Screenshot grounding data:
>>
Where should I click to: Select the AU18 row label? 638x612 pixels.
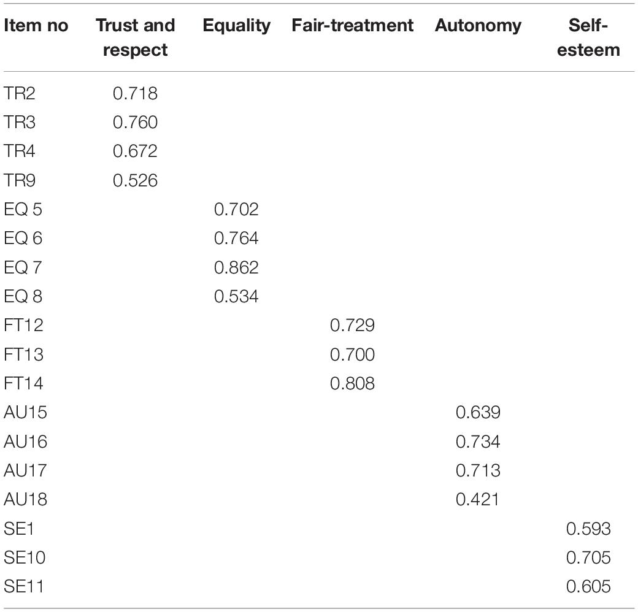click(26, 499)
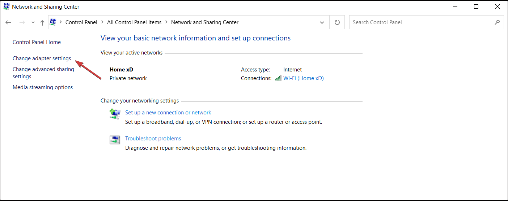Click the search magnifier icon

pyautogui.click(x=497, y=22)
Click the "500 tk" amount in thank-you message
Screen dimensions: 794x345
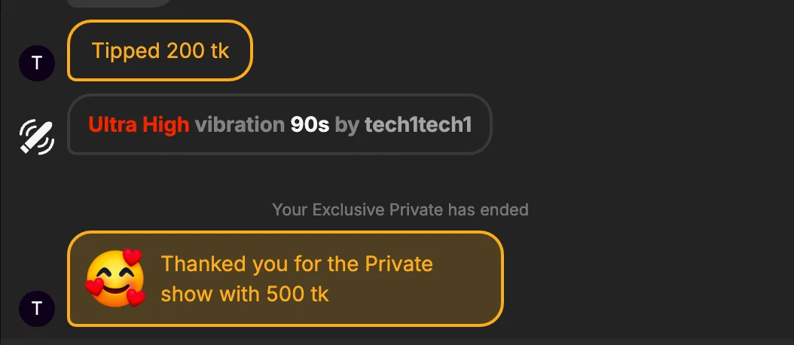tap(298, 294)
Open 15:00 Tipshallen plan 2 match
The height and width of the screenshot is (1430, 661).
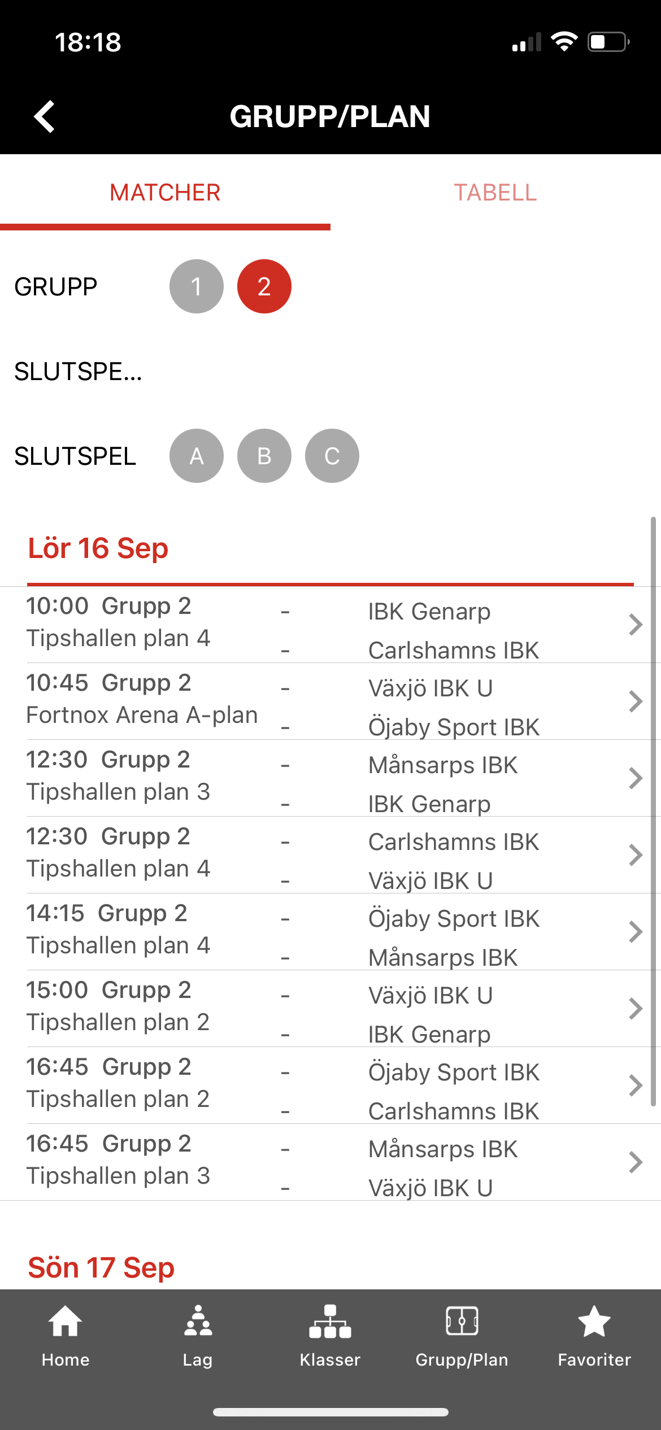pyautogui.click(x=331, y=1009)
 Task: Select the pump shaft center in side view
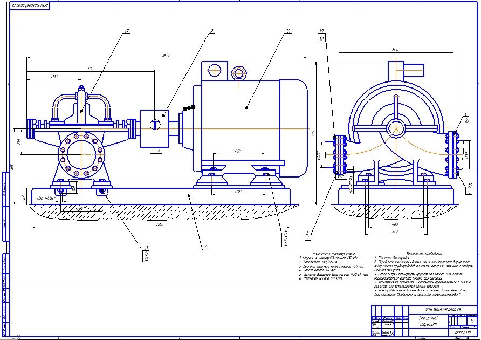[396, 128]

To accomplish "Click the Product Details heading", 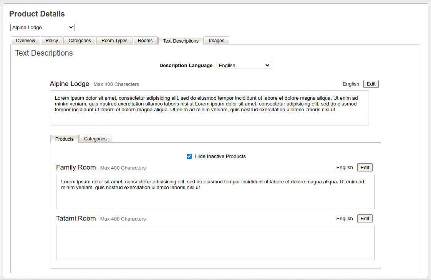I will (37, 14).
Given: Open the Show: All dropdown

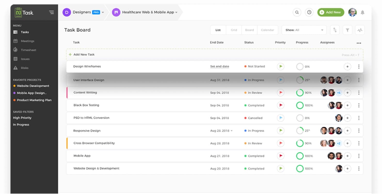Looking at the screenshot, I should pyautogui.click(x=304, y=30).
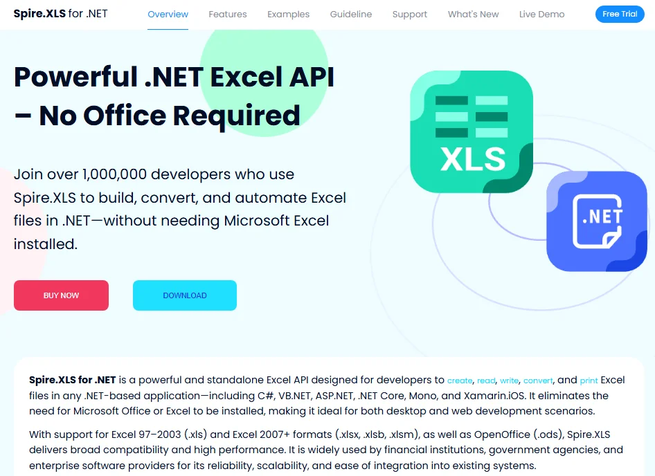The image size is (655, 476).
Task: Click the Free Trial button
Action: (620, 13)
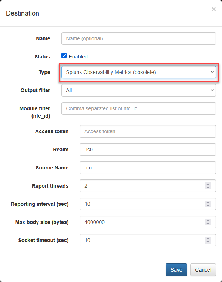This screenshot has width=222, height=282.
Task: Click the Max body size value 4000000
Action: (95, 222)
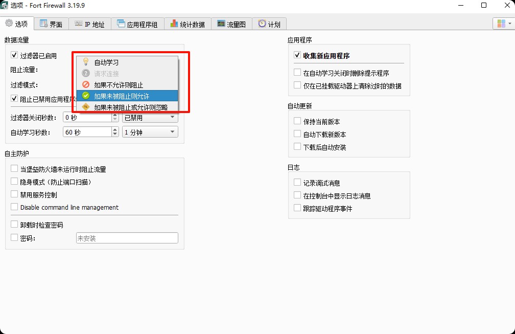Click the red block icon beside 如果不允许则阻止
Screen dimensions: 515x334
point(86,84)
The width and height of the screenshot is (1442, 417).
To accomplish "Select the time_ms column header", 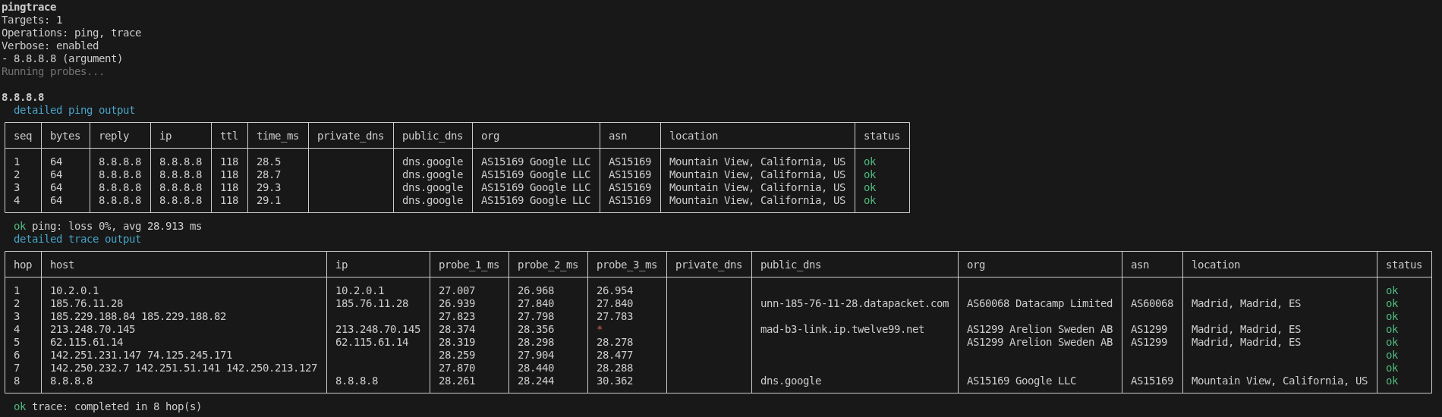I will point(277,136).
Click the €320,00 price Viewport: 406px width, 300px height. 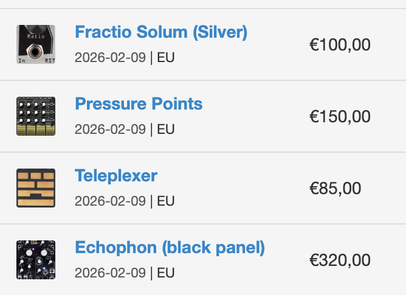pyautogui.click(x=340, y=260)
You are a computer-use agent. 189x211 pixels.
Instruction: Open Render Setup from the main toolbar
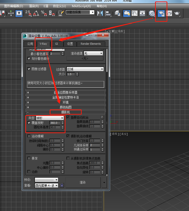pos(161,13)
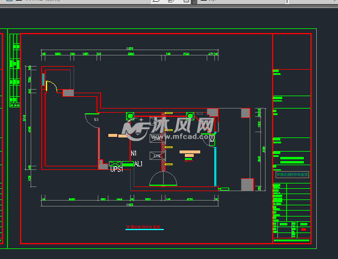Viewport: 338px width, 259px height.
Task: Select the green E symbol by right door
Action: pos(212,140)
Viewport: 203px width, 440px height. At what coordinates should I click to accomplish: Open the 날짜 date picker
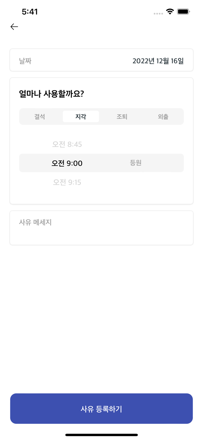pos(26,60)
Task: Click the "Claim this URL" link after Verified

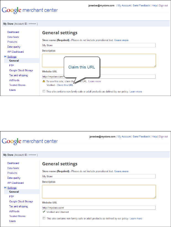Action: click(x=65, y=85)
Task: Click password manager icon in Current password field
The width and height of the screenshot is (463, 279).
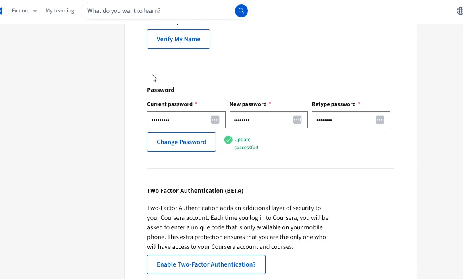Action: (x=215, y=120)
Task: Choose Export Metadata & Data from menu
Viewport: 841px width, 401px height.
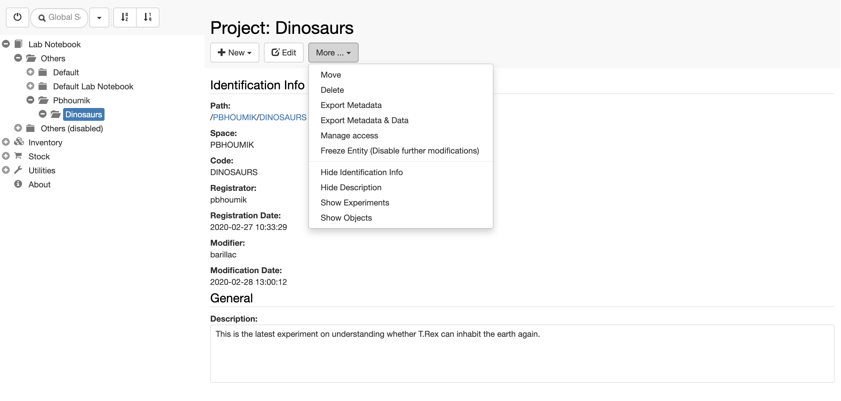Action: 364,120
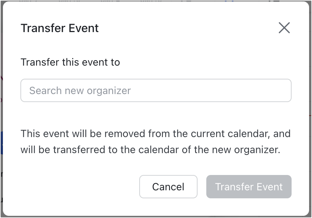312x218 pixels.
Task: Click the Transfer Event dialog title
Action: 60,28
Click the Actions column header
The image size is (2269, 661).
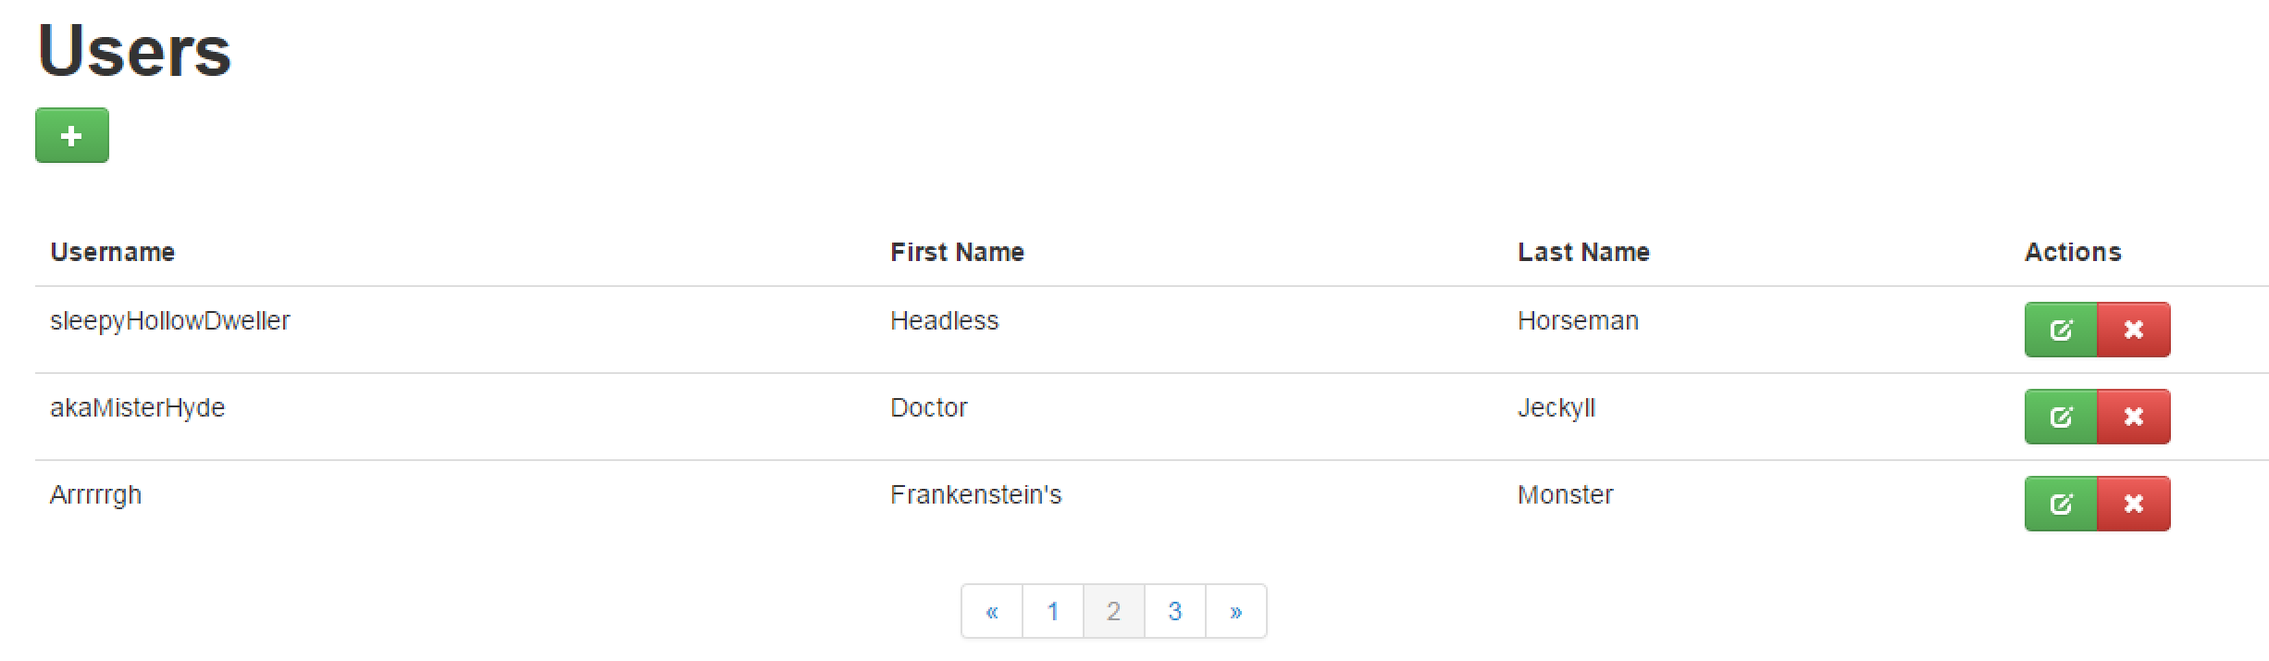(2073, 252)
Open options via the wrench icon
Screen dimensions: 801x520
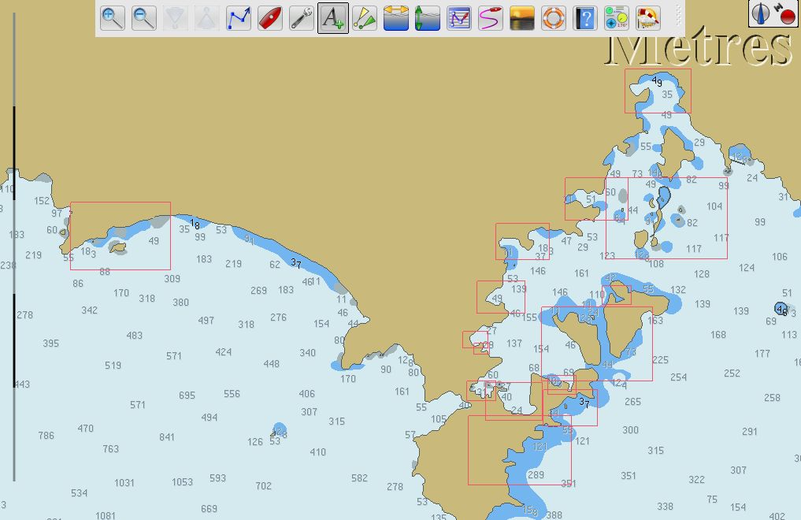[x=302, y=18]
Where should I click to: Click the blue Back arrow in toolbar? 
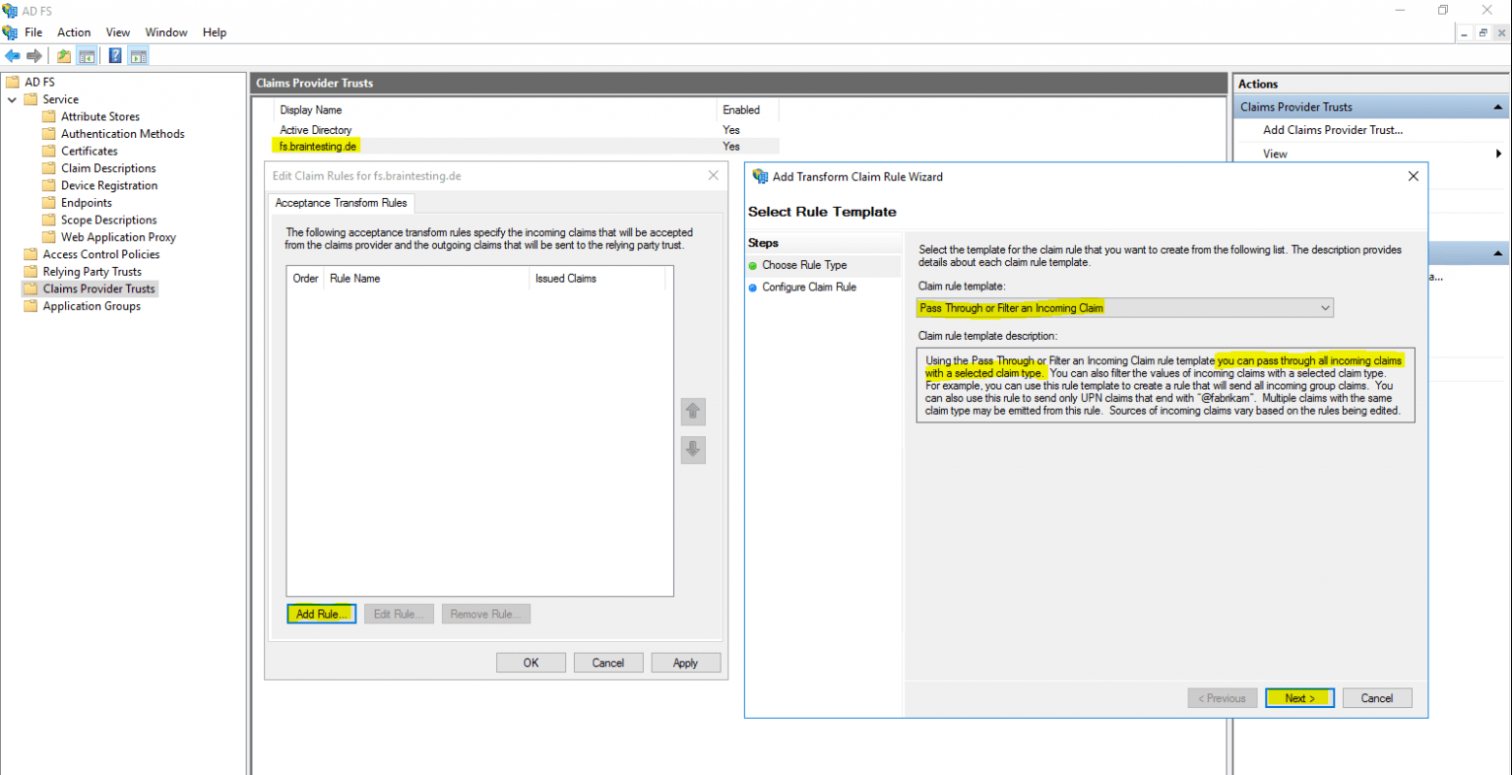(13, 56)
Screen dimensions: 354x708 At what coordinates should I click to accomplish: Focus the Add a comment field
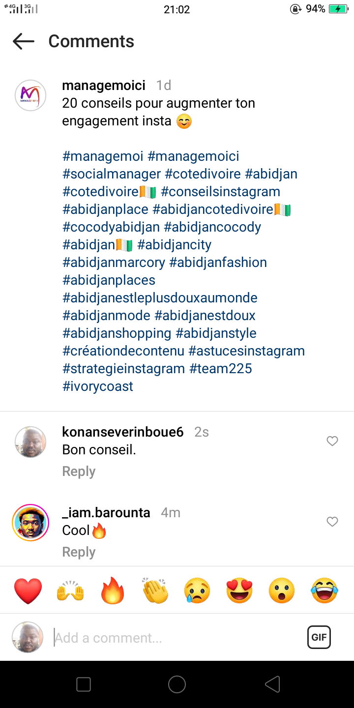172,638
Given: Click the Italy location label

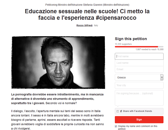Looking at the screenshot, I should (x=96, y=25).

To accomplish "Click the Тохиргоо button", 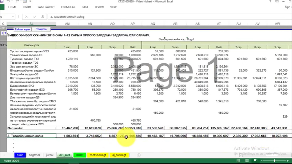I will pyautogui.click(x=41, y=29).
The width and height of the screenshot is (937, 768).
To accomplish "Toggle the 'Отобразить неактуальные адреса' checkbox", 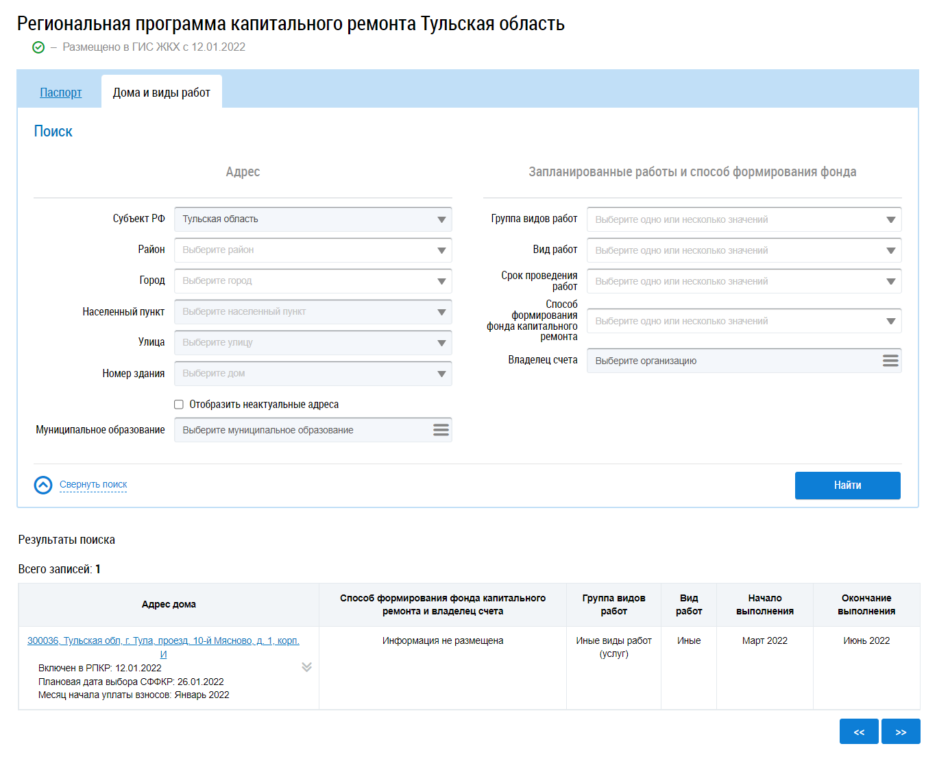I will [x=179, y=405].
<<
Reproduce the records above exactly, but only from the line with "Task: Choose Export Metadata & Data from menu" up to and including the line with "Open options via the wrench icon". Leave the pictures out.

FINISHED TASK:
Task: Choose Export Metadata & Data from menu
Viewport: 841px width, 401px height.
Action: 364,120
312x218 pixels.
Task: Click the Transfer Event dialog title
Action: 60,28
Click the Actions column header
The image size is (2269, 661).
(2073, 252)
Open options via the wrench icon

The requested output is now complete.